(DATA PROVIDED Opens)

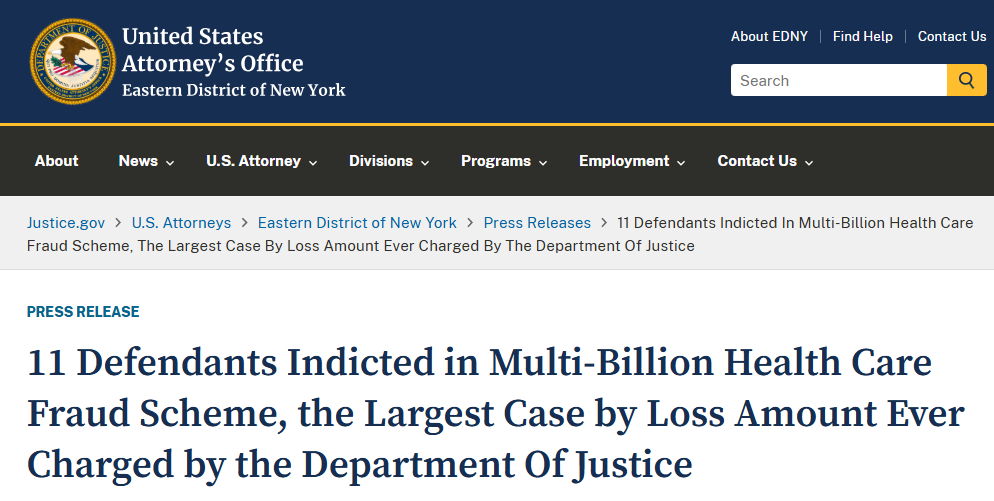Click inside the Search text field
The image size is (994, 501).
pyautogui.click(x=839, y=80)
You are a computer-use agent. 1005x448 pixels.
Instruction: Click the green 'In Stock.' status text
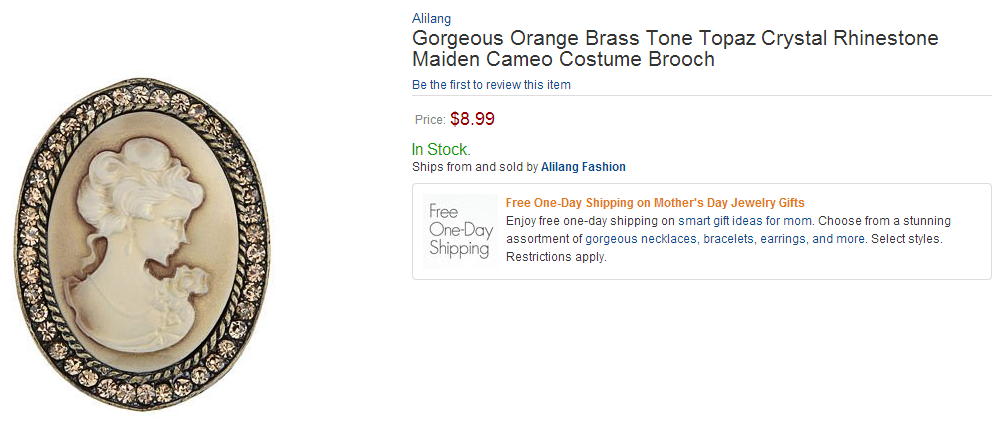[x=441, y=150]
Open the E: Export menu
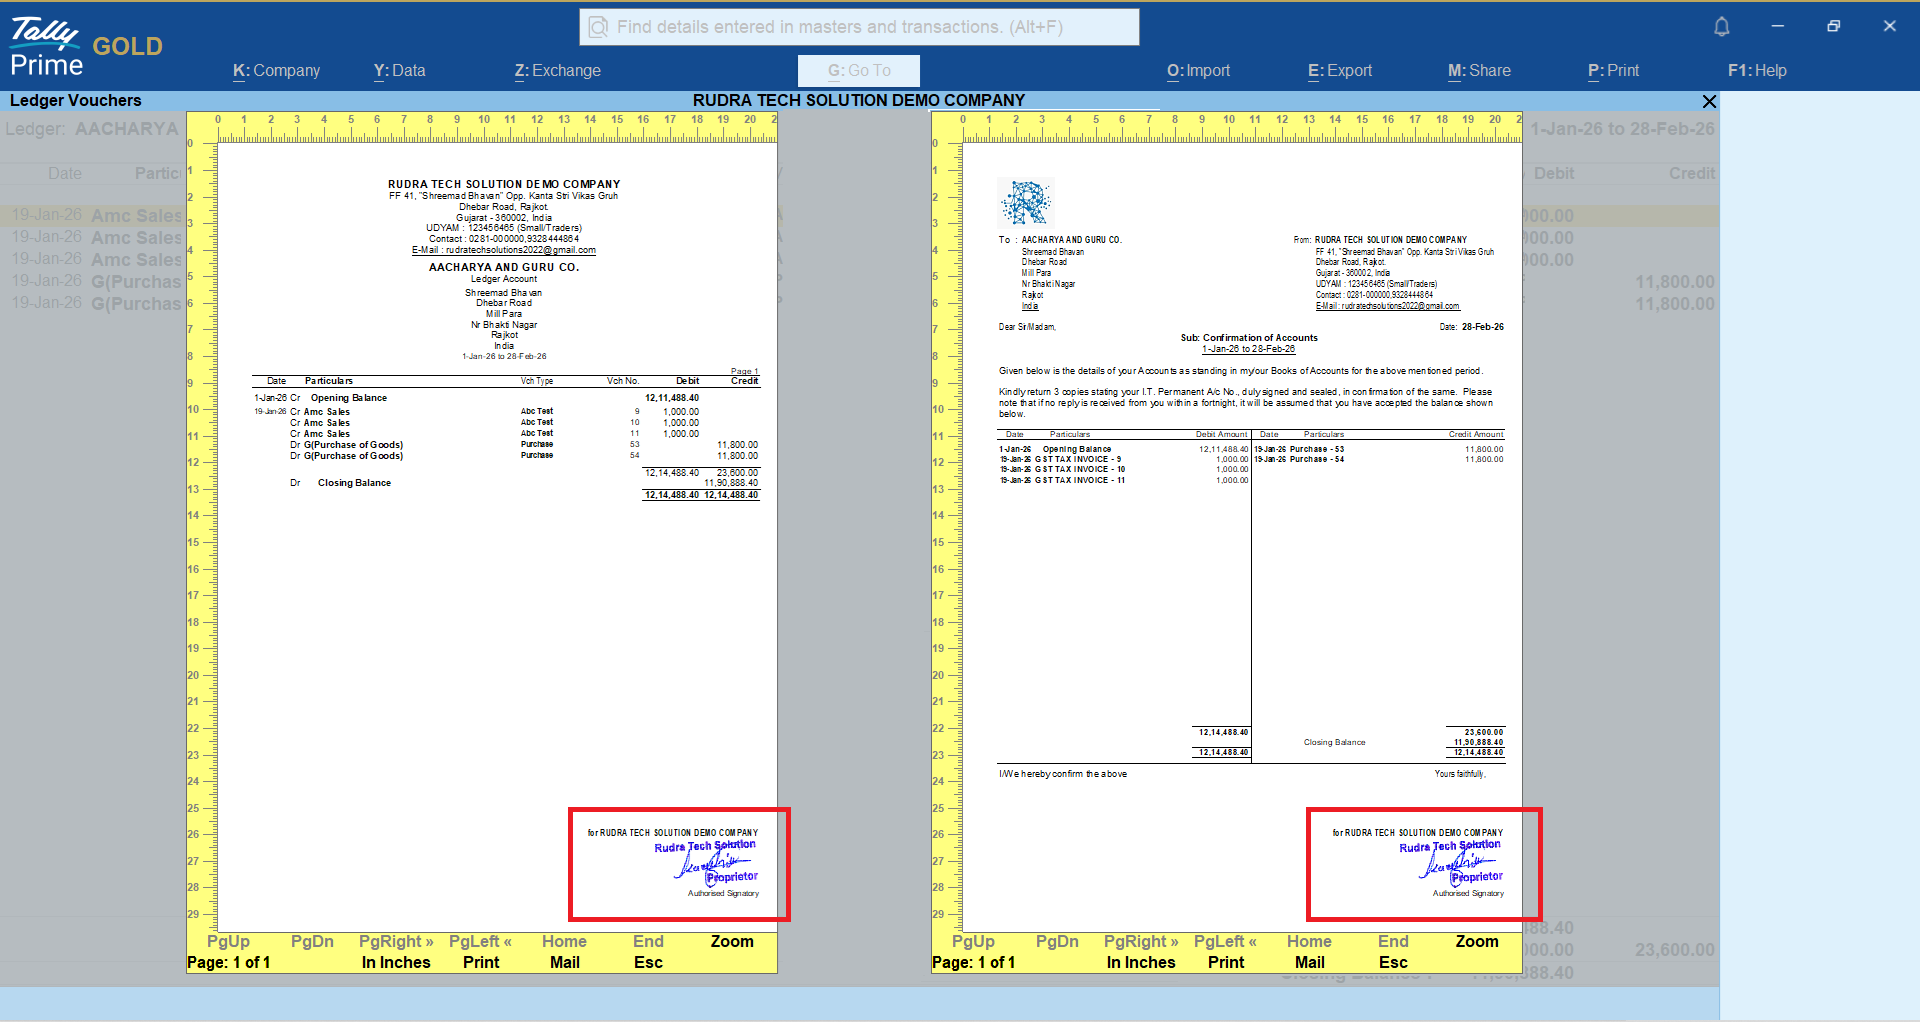Viewport: 1920px width, 1022px height. pos(1339,71)
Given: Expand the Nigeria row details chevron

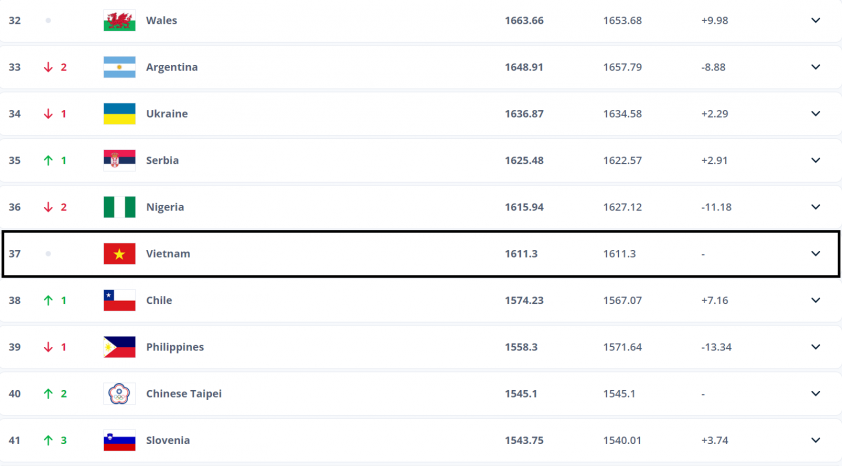Looking at the screenshot, I should coord(815,207).
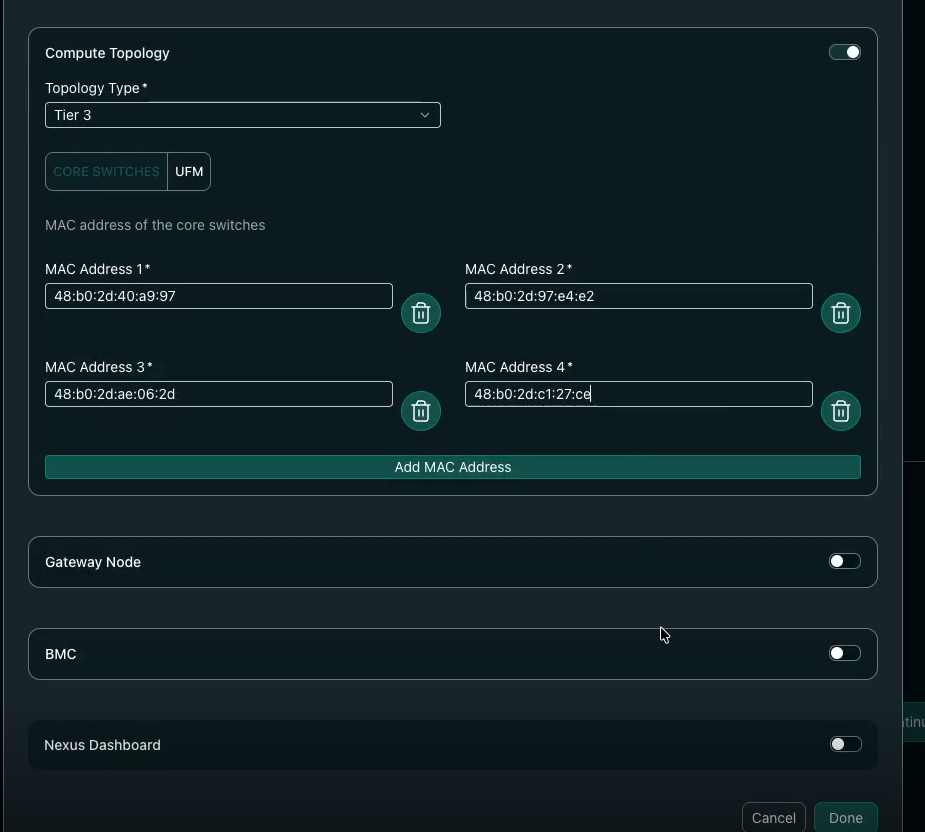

(DATA PROVIDED Closes)

BRIEF » Please write out, word for word, only the lines from the one holding "You are a computer-use" through the end of the records above, with both end lines included and the pictures dropped.

WRITTEN RESPONSE »
You are a computer-use agent. 1005x448 pixels.
Instruction: Click the green 'In Stock.' status text
[x=441, y=150]
Open the E: Export menu
Viewport: 1920px width, 1022px height. pos(1339,71)
Given: Expand the Nigeria row details chevron

Looking at the screenshot, I should coord(815,207).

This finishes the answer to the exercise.